Civilization: Beyond Earth - Crítica

O planeta Terra já não é mais o mesmo. Os recursos estão acabando e é hora de buscar um novo mundo para a humanidade habitar.

Como CEO de uma grande corporação, você tem a missão de gerenciar um império neste novo mundo, pesquisando tecnologias, desenvolvendo poder militar e finalmente fazendo com que suas colônias progridam. Este é Civilization: Beyond Earth.

Funciona mais ou menos como um sucessor de Alpha Centauri, de 1999, lançado como o primeiro Civilization “fora da Terra”. Este tema finalmente voltou e este mundo está cheio de aliens e também outras nações, que são representadas como empresas.

Civilization: Beyond Earth - Crítica

Basicamente a jogabilidade funciona como qualquer outro jogo da série Civilization. É composto por turnos, onde o jogador pode completar construções, fazer novas pesquisas, explorar os cenários e se relacionar com outras nações.

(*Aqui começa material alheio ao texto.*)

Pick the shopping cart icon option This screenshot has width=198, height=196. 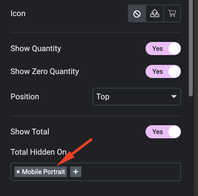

Todos os índices de economia ainda estão presentes, mas com pequenas mudanças: ouro por exemplo, se tornou energia. Felicidade nas cidades agora significa saúde. O mesmo vale para recursos naturais e assim por diante.

É bem tedioso, porém, manter a saúde em suas colônias. Praticamente o jogo inteiro, ou mais da metade seu índice de saúde ficará no negativo. Só é possível reverter esse processo depois de cerca de seis a sete horas de jogo, quando tecnologias avançadas são pesquisadas e você provavelmente estará na reta final para a vitória.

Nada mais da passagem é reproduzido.